When you run your first marathon the goal is usually just to finish, but as your running career continues this goal changes. Runners begin to set personal accomplishments such as completing a race in a certain time, increasing the distance to become an ultra-marathoner or wanting to finish a challenge like running races in seven continents in seven days. These runners are able to succeed by laying out small feats along the way that help them reach their final objectives.
As a new engineer entering the workforce, it is always recommended that you determine the career goals you want to achieve. When I hire engineers, after about a month I ask what their professional objectives are and which career benchmarks they’d like to reach in this department. Normally, it’s easy to identify the people that have not put thought into their futures. Career goal setting can be the reason why one person loves their work and moves forward, while another finds their job stressful and lacking purpose. After all, you don’t want to work in a position for years only to realize you’re merely spinning your wheels. The key to setting up your career goal is determining what matters to you.
Like runners, you need to setup two types of goals: short term and long term. A long-term goal is usually your overall vision for the future, such as a dream job or how you want to be remembered. For example, my long-term vision is to be a university professor of material science. Once you have established this target, you will be able to determine the short-term goals you need to accomplish along the way.
When setting short-term goals, you want to look at tasks or milestones that can be attained in a reasonable time frame, such as six months or three years. My short-term goals, for instance, revolve around my desire to be a professor so I can use my experience and industry knowledge to educate students. The short-term goals I have completed to move me closer toward my ultimate aspiration include obtaining a bachelor’s degree, acquiring experience as an industrial engineer and a process metallurgist, as well as acquiring quality experience and becoming a department manager.
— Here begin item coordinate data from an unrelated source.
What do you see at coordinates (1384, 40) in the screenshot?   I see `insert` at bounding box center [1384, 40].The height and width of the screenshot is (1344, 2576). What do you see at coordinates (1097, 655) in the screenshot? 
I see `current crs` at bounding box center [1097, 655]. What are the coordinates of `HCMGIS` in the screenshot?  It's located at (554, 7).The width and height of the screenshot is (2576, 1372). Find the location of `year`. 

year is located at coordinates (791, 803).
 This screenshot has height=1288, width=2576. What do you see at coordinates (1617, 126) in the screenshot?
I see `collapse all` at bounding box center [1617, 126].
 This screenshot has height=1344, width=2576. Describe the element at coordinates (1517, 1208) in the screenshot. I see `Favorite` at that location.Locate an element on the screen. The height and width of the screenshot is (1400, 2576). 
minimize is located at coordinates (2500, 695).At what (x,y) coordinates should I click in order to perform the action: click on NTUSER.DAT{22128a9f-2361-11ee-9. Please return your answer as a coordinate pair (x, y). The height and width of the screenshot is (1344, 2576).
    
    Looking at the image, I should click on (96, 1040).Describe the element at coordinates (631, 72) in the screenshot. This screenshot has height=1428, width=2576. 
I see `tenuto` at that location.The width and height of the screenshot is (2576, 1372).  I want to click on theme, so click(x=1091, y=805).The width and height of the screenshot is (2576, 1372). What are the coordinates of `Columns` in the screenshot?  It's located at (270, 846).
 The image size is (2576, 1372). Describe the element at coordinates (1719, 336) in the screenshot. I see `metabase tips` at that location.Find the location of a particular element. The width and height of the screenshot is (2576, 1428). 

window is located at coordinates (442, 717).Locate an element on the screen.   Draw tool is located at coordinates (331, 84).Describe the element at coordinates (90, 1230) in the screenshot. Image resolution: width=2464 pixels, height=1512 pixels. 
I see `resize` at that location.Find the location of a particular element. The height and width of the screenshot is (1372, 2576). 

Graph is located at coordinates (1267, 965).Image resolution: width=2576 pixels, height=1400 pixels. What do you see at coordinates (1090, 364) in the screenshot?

Additional short-term achievements that I have left to accomplish on my path towards my long-term goal include earning my master’s degree and Ph. D.
Now that you have laid out your goals, you want to formulate them properly to make sure you can reach success. Some simple guidelines to follow are:
Be Specific: You might say, “I want to be successful.” But who doesn’t? A better question is “What does ‘success’ mean to me?” In my case, success is being able to educate prospective engineers and help improve our community and environment for future generations. For another person, it could be only working 40 hours a week so they can spend more time with family.
Don’t Be Negative: Make sure your goals are something you want to do rather than avoid. Otherwise, you might end up abandoning your efforts.
Keep it Realistic: Make sure your long-term goal is compatible with your ability and skills. You will never hear me set a goal like, “I’m going to win the PGA tour.” I can barely golf!
Make Sure the Goal is Obtainable in a Reasonable Time-frame: Don’t set yourself up for failure. When setting a goal, make sure you include a reasonable time frame to achieve it. Remember to take the large goal and break it down into shorter goals that are easier to manage.
Link Actions to Each Goal: For instance, I needed to become a department manager. To achieve this, I signed up for my Master’s in Business Administration.
Be Flexible: If you encounter a barrier that impedes your progress, don’t give up. Modify your goal accordingly. For me this means it will take four years to complete a Ph. D since I will need to work full time throughout my program.
What items that have helped you achieve your short- and long-term goals?